Simplicity is Key Guide
Key to Success:
- Two Ingredients Only: The classic Affogato is just Espresso and Vanilla Ice Cream. Do not add milk, syrup, or any other toppings.
- Hot on Cold: The magic of the Affogato is the hot espresso hitting the cold ice cream. This creates a delicious mix of temperatures and textures.
- Use a Small Glass: This is a concentrated dessert, not a large drink. The Small Glass is the correct container.
- Serve Quickly: Timing is everything.
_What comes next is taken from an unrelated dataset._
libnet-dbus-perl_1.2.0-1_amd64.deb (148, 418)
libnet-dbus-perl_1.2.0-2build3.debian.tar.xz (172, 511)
Serve it before it becomes a completely melted soup.
What Customers Say
"I'd like a classic Italian dessert coffee."
"Something simple with espresso and ice cream, please."
Ingredients & Container
- Container: Small Glass
- Ingredient 1: Vanilla Ice Cream
- Ingredient 2: Espresso (1 shot)
Cost to Make
210.00
Sell Price
300.00
Pro Barista Tips
- A High-Level Treat: Unlocking Vanilla Ice Cream at Level 10 is a major milestone, and the Affogato is the first and simplest way to use it.
- Elegant and Profitable: Despite its simplicity, the Affogato is a high-value item due to the cost of the ice cream.
- Don't Confuse with Variations: This is the base recipe. The Vanilla Affogato is a different, more complex drink. When a customer asks for a classic, stick to this two-ingredient version.
- A Perfect Ending: In the real world, an Affogato is often served after a meal. Think of it as the perfect dessert to offer your virtual customers.